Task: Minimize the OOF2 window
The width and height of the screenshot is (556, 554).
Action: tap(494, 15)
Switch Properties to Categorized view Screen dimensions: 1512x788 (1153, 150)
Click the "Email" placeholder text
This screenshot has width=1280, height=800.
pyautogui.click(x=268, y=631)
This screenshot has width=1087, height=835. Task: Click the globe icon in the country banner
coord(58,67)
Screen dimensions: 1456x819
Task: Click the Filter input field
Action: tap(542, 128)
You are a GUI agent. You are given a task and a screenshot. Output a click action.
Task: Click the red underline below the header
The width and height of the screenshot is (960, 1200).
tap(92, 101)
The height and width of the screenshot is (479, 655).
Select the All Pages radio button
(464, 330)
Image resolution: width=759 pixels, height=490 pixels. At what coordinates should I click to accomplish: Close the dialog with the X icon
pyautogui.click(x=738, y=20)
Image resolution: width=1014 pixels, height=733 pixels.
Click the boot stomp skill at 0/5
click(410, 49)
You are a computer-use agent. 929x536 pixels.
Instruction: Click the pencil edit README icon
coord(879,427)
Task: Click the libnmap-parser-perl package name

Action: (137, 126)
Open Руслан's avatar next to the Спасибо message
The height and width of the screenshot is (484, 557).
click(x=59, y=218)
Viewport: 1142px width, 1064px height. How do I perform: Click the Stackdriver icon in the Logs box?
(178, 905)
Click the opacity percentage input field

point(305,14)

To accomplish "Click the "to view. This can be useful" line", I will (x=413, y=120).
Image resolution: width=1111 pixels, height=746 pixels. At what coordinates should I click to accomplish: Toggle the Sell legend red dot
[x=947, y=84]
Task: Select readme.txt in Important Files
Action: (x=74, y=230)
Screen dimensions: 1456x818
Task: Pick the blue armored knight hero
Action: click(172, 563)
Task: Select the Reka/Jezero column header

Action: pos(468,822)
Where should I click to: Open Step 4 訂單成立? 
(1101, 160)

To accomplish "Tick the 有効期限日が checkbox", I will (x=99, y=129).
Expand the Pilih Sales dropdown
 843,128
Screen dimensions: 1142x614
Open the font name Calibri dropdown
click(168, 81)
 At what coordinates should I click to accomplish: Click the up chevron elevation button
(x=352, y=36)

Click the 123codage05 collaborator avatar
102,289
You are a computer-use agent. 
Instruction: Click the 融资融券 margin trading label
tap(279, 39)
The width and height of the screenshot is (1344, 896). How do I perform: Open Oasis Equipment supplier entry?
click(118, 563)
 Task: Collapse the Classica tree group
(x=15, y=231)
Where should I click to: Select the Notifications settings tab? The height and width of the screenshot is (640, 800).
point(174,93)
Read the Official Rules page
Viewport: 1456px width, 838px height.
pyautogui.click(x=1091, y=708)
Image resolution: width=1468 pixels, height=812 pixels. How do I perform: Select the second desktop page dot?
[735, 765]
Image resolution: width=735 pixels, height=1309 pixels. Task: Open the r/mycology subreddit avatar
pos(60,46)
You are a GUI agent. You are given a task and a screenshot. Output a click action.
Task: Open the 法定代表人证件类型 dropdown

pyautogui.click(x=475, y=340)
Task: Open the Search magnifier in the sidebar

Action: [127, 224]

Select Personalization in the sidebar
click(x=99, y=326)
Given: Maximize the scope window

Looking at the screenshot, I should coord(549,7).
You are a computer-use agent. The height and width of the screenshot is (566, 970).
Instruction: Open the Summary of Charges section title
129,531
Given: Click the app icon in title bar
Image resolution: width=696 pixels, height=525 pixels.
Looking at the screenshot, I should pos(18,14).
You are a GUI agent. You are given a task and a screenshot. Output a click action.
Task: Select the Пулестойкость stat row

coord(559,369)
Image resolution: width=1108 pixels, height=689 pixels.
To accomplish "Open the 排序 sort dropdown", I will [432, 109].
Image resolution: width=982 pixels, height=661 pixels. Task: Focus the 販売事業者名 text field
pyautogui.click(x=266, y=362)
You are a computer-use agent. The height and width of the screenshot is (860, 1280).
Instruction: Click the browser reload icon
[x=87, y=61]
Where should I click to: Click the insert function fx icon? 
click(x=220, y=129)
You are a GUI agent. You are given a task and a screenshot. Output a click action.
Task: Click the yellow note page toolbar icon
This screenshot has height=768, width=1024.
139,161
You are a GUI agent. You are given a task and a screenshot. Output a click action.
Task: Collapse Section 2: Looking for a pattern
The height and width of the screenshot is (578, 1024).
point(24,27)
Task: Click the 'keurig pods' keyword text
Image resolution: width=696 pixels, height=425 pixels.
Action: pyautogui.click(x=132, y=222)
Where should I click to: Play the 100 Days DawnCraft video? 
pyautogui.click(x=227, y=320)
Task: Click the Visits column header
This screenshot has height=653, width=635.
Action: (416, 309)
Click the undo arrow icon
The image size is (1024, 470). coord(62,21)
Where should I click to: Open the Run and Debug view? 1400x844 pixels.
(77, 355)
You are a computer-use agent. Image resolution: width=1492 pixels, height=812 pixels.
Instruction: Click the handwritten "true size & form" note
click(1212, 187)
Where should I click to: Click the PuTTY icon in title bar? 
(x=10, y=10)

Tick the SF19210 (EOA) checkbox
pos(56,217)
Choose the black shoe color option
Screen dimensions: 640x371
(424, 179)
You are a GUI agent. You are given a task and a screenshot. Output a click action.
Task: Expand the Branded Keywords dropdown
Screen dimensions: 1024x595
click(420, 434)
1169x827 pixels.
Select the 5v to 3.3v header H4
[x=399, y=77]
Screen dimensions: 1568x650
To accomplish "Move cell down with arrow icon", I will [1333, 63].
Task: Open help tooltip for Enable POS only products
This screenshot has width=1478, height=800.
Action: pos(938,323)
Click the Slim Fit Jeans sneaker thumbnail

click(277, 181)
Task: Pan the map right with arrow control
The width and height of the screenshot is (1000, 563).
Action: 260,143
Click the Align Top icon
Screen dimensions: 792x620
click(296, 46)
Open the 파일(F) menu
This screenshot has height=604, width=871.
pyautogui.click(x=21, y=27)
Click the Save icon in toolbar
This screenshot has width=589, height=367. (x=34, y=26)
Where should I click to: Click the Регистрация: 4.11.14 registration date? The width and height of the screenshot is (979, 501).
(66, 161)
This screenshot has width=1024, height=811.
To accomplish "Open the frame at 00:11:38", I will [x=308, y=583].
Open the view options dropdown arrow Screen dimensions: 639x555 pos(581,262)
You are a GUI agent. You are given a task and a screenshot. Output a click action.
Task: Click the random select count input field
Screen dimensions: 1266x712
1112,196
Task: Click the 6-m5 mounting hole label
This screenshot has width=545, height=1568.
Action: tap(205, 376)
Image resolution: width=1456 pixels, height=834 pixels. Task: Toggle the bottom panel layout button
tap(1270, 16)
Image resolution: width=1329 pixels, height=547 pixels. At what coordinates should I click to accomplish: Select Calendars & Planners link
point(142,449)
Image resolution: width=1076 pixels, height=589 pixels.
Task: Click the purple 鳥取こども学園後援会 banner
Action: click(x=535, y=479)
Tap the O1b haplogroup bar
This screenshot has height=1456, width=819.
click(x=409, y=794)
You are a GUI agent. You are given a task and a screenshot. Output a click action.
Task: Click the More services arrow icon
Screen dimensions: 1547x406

- _ACTIVITY_: An exact, complete copy of the records is the expected answer.

- _ANSWER TO THE PROBLEM_:
Task: Minimize the OOF2 window
The width and height of the screenshot is (556, 554).
Action: tap(494, 15)
Switch Properties to Categorized view Screen dimensions: 1512x788 (1153, 150)
Click the "Email" placeholder text
This screenshot has width=1280, height=800.
pyautogui.click(x=268, y=631)
This screenshot has width=1087, height=835. Task: Click the globe icon in the country banner
coord(58,67)
Screen dimensions: 1456x819
Task: Click the Filter input field
Action: tap(542, 128)
You are a GUI agent. You are given a task and a screenshot. Output a click action.
Task: Click the red underline below the header
The width and height of the screenshot is (960, 1200).
tap(92, 101)
The height and width of the screenshot is (479, 655).
Select the All Pages radio button
(464, 330)
Image resolution: width=759 pixels, height=490 pixels. At what coordinates should I click to accomplish: Close the dialog with the X icon
pyautogui.click(x=738, y=20)
Image resolution: width=1014 pixels, height=733 pixels.
Click the boot stomp skill at 0/5
click(410, 49)
You are a computer-use agent. 929x536 pixels.
Instruction: Click the pencil edit README icon
coord(879,427)
Task: Click the libnmap-parser-perl package name

Action: (137, 126)
Open Руслан's avatar next to the Спасибо message
The height and width of the screenshot is (484, 557).
click(x=59, y=218)
Viewport: 1142px width, 1064px height. How do I perform: Click the Stackdriver icon in the Logs box?
(178, 905)
Click the opacity percentage input field

point(305,14)

To accomplish "Click the "to view. This can be useful" line", I will (x=413, y=120).
Image resolution: width=1111 pixels, height=746 pixels. At what coordinates should I click to accomplish: Toggle the Sell legend red dot
[x=947, y=84]
Task: Select readme.txt in Important Files
Action: (x=74, y=230)
Screen dimensions: 1456x818
Task: Pick the blue armored knight hero
Action: click(172, 563)
Task: Select the Reka/Jezero column header

Action: pos(468,822)
Where should I click to: Open Step 4 訂單成立? 
(1101, 160)

To accomplish "Tick the 有効期限日が checkbox", I will (x=99, y=129).
Expand the Pilih Sales dropdown
 843,128
Screen dimensions: 1142x614
Open the font name Calibri dropdown
click(168, 81)
 At what coordinates should I click to accomplish: Click the up chevron elevation button
(x=352, y=36)

Click the 123codage05 collaborator avatar
102,289
You are a computer-use agent. 
Instruction: Click the 融资融券 margin trading label
tap(279, 39)
The width and height of the screenshot is (1344, 896). How do I perform: Open Oasis Equipment supplier entry?
click(118, 563)
 Task: Collapse the Classica tree group
(x=15, y=231)
Where should I click to: Select the Notifications settings tab? The height and width of the screenshot is (640, 800).
point(174,93)
Read the Official Rules page
Viewport: 1456px width, 838px height.
pyautogui.click(x=1091, y=708)
Image resolution: width=1468 pixels, height=812 pixels. How do I perform: Select the second desktop page dot?
[735, 765]
Image resolution: width=735 pixels, height=1309 pixels. Task: Open the r/mycology subreddit avatar
pos(60,46)
You are a GUI agent. You are given a task and a screenshot. Output a click action.
Task: Open the 法定代表人证件类型 dropdown

pyautogui.click(x=475, y=340)
Task: Open the Search magnifier in the sidebar

Action: [127, 224]

Select Personalization in the sidebar
click(x=99, y=326)
Given: Maximize the scope window

Looking at the screenshot, I should coord(549,7).
You are a computer-use agent. The height and width of the screenshot is (566, 970).
Instruction: Open the Summary of Charges section title
129,531
Given: Click the app icon in title bar
Image resolution: width=696 pixels, height=525 pixels.
Looking at the screenshot, I should pos(18,14).
You are a GUI agent. You are given a task and a screenshot. Output a click action.
Task: Select the Пулестойкость stat row

coord(559,369)
Image resolution: width=1108 pixels, height=689 pixels.
To accomplish "Open the 排序 sort dropdown", I will [432, 109].
Image resolution: width=982 pixels, height=661 pixels. Task: Focus the 販売事業者名 text field
pyautogui.click(x=266, y=362)
You are a computer-use agent. The height and width of the screenshot is (860, 1280).
Instruction: Click the browser reload icon
[x=87, y=61]
Where should I click to: Click the insert function fx icon? 
click(x=220, y=129)
You are a GUI agent. You are given a task and a screenshot. Output a click action.
Task: Click the yellow note page toolbar icon
This screenshot has height=768, width=1024.
139,161
You are a GUI agent. You are given a task and a screenshot. Output a click action.
Task: Collapse Section 2: Looking for a pattern
The height and width of the screenshot is (578, 1024).
point(24,27)
Task: Click the 'keurig pods' keyword text
Image resolution: width=696 pixels, height=425 pixels.
Action: pyautogui.click(x=132, y=222)
Where should I click to: Play the 100 Days DawnCraft video? 
pyautogui.click(x=227, y=320)
Task: Click the Visits column header
This screenshot has height=653, width=635.
Action: (416, 309)
Click the undo arrow icon
The image size is (1024, 470). coord(62,21)
Where should I click to: Open the Run and Debug view? 1400x844 pixels.
(77, 355)
You are a computer-use agent. Image resolution: width=1492 pixels, height=812 pixels.
Instruction: Click the handwritten "true size & form" note
click(1212, 187)
Where should I click to: Click the PuTTY icon in title bar? 
(x=10, y=10)

Tick the SF19210 (EOA) checkbox
pos(56,217)
Choose the black shoe color option
Screen dimensions: 640x371
(424, 179)
You are a GUI agent. You are given a task and a screenshot. Output a click action.
Task: Expand the Branded Keywords dropdown
Screen dimensions: 1024x595
click(420, 434)
1169x827 pixels.
Select the 5v to 3.3v header H4
[x=399, y=77]
Screen dimensions: 1568x650
To accomplish "Move cell down with arrow icon", I will [1333, 63].
Task: Open help tooltip for Enable POS only products
This screenshot has width=1478, height=800.
Action: pos(938,323)
Click the Slim Fit Jeans sneaker thumbnail

click(277, 181)
Task: Pan the map right with arrow control
The width and height of the screenshot is (1000, 563).
Action: 260,143
Click the Align Top icon
Screen dimensions: 792x620
click(296, 46)
Open the 파일(F) menu
This screenshot has height=604, width=871.
pyautogui.click(x=21, y=27)
Click the Save icon in toolbar
This screenshot has width=589, height=367. (x=34, y=26)
Where should I click to: Click the Регистрация: 4.11.14 registration date? The width and height of the screenshot is (979, 501).
(66, 161)
This screenshot has width=1024, height=811.
To accomplish "Open the frame at 00:11:38", I will [x=308, y=583].
Open the view options dropdown arrow Screen dimensions: 639x555 pos(581,262)
You are a GUI agent. You are given a task and a screenshot. Output a click action.
Task: Click the random select count input field
Screen dimensions: 1266x712
1112,196
Task: Click the 6-m5 mounting hole label
This screenshot has width=545, height=1568.
Action: tap(205, 376)
Image resolution: width=1456 pixels, height=834 pixels. Task: Toggle the bottom panel layout button
tap(1270, 16)
Image resolution: width=1329 pixels, height=547 pixels. At what coordinates should I click to accomplish: Select Calendars & Planners link
point(142,449)
Image resolution: width=1076 pixels, height=589 pixels.
Task: Click the purple 鳥取こども学園後援会 banner
Action: click(x=535, y=479)
Tap the O1b haplogroup bar
This screenshot has height=1456, width=819.
click(x=409, y=794)
You are a GUI agent. You are given a task and a screenshot. Output a click action.
Task: Click the More services arrow icon
Screen dimensions: 1547x406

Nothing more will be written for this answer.